* SOURCE TEXT:

At the AAR after the flop, I was asking why the developers weren’t in the room, why was the operations and logistics person in the room, why wasn’t the retail person in the room?  Why wasn’t procurement engaged in the process?  Through this process I learned that the marketing and product managers didn’t really have a full grasp of the big picture, about how the holistic system was working, and why it was important to change it or transcend it in order to achieve positive results.

Whenever there are multiple units involved with the product launch, the handoff is critical. Imagine you’re on a football team where the running back and the quarterback don’t practice handing-off the ball. What happens? The ball gets fumbled! It doesn’t matter if you’re the best quarterback in the company, if you can’t hand the ball off or pass it without having a fumble or interception, then you’re not a good quarterback. Quarterbacks have to see the whole picture. In fact, the whole team needs to see the whole picture in order to be successful.

It’s all about facilitating a lessons learned meeting where cross-functional teams can see things from a holistic perspective instead of a compartmentalized perspective.

So, lessons learned about lessons learned:

  • Increase frequency of AARs
  • Come away from the AAR with a few big ideas, not a laundry list or report
  • Collect data and measure from the very beginning (See LeanMonitor.com)
  • Celebrate failures on the road to success, and successes amidst failure

Scholars worked with the Israeli military to research the affect on learning from failure vs. learning from success. The teams who discussed and learned from BOTH failures and successes more frequently, had more positive results in a shorter period of time.

* Collected data:
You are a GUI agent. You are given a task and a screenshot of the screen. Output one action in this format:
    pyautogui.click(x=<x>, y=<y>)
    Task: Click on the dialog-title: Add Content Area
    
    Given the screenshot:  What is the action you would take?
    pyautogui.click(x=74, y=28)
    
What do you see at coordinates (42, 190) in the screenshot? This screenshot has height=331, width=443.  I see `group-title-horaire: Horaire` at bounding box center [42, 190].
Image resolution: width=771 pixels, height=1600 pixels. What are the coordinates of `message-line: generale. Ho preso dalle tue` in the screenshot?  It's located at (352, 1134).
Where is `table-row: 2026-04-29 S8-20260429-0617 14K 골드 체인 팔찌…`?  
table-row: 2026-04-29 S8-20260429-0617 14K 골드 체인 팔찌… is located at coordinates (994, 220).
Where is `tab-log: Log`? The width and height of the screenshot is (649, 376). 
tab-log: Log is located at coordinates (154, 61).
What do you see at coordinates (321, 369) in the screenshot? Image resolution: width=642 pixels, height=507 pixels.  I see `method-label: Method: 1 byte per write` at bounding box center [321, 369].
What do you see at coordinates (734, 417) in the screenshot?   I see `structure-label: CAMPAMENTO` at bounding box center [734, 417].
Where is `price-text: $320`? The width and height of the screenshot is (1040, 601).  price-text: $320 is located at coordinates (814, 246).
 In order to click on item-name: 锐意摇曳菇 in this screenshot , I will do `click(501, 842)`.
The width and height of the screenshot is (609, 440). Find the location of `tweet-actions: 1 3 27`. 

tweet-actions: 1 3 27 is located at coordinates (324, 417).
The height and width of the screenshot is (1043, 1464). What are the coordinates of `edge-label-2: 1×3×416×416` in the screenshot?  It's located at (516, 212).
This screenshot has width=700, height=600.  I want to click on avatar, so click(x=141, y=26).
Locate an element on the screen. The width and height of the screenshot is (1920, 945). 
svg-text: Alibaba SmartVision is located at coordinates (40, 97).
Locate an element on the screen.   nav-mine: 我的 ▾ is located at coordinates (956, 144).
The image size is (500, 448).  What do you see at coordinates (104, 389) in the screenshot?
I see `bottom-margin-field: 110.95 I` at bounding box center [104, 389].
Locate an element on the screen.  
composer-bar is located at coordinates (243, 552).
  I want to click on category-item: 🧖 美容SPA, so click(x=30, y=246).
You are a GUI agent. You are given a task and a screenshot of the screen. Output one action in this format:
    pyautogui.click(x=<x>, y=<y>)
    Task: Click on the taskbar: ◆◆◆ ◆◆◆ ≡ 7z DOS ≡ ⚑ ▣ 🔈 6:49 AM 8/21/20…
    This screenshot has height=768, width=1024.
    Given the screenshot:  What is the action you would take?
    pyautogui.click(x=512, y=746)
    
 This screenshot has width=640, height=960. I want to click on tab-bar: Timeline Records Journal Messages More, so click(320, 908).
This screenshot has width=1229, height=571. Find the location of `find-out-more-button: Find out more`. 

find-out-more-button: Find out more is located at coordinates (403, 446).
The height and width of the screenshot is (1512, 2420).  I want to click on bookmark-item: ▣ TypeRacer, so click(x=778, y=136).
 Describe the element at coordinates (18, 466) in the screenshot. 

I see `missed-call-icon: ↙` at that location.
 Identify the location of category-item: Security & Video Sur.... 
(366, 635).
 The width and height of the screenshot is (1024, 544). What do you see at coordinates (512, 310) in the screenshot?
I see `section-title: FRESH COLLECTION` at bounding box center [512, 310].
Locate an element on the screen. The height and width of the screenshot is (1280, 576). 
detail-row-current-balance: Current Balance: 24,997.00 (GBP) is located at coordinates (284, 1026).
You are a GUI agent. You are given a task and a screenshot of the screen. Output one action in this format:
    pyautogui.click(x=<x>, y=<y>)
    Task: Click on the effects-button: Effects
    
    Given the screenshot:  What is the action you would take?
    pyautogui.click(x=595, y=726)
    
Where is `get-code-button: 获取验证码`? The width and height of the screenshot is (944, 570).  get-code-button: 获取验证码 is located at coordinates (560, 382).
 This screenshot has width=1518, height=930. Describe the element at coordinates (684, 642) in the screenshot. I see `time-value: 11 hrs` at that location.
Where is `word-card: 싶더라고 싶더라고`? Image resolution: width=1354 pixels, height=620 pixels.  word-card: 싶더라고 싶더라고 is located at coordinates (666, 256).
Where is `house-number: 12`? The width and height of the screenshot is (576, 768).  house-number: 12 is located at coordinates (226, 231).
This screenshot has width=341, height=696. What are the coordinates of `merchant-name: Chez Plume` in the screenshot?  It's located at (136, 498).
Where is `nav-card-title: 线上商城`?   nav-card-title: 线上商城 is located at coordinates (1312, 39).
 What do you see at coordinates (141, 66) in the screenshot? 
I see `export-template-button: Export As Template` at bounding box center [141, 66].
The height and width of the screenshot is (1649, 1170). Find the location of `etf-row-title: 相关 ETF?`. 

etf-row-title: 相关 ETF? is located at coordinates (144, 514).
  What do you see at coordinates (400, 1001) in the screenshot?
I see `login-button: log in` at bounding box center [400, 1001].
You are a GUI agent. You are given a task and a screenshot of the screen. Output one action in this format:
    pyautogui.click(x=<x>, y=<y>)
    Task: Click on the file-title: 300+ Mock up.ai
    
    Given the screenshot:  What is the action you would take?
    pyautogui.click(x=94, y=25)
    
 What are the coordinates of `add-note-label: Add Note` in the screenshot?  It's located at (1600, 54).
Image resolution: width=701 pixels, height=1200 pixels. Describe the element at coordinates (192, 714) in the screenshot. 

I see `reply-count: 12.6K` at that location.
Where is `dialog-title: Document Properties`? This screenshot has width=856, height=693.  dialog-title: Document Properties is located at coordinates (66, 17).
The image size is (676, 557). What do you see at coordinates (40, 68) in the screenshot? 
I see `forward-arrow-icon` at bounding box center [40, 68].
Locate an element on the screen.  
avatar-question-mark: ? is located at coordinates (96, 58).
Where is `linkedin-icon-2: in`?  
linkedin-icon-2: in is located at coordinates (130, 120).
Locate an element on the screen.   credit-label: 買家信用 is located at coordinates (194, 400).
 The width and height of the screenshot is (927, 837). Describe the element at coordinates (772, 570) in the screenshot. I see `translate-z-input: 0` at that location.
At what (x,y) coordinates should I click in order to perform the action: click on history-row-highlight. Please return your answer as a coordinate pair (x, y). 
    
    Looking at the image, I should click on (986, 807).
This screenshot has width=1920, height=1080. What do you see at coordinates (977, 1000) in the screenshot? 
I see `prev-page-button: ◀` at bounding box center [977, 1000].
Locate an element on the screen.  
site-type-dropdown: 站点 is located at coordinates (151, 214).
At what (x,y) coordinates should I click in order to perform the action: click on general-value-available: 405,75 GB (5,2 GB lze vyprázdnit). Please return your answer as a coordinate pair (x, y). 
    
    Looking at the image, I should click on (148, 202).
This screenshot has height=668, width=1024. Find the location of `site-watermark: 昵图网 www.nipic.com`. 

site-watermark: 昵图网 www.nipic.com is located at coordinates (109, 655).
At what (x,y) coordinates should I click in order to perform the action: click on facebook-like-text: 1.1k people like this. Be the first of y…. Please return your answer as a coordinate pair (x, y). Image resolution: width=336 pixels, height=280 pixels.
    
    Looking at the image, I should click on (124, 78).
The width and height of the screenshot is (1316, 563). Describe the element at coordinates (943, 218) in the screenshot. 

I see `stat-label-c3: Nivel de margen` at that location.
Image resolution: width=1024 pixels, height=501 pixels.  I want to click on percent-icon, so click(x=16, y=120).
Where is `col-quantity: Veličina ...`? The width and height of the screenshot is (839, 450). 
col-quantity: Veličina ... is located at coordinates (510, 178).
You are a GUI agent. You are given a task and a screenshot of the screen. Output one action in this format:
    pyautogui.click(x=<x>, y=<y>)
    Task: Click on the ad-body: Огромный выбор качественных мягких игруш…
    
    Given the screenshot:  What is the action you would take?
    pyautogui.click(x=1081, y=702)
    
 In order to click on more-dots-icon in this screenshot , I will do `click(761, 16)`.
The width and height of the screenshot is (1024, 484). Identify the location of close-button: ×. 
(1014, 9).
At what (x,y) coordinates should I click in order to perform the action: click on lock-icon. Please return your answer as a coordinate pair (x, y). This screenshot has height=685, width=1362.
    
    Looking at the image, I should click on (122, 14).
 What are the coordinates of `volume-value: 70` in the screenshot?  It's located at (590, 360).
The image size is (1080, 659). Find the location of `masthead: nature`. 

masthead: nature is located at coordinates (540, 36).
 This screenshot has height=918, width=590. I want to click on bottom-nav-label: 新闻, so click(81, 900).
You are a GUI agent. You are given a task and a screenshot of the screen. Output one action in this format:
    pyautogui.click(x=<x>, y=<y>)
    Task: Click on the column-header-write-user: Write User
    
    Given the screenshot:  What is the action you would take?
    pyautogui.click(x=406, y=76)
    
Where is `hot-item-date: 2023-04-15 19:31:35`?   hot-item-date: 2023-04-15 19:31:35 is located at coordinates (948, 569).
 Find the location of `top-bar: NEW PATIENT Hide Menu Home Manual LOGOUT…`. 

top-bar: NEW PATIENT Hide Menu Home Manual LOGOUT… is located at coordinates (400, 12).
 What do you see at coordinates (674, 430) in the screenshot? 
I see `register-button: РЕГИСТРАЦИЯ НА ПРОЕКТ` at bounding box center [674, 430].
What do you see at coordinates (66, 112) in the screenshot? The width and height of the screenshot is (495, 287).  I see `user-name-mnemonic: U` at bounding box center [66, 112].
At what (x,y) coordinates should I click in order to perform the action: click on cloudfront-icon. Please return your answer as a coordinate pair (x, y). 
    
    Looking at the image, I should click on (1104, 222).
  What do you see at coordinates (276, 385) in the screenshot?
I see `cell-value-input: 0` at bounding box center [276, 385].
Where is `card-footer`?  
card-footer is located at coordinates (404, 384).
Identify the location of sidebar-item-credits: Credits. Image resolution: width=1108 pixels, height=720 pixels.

* DESCRIPTION OF THE TASK: According to the text on after-action reviews above, which teams had more positive results in a shorter period of time in the research done with the Israeli military?

* WRITTEN RESPONSE: The teams who discussed and learned from both failures and successes more frequently.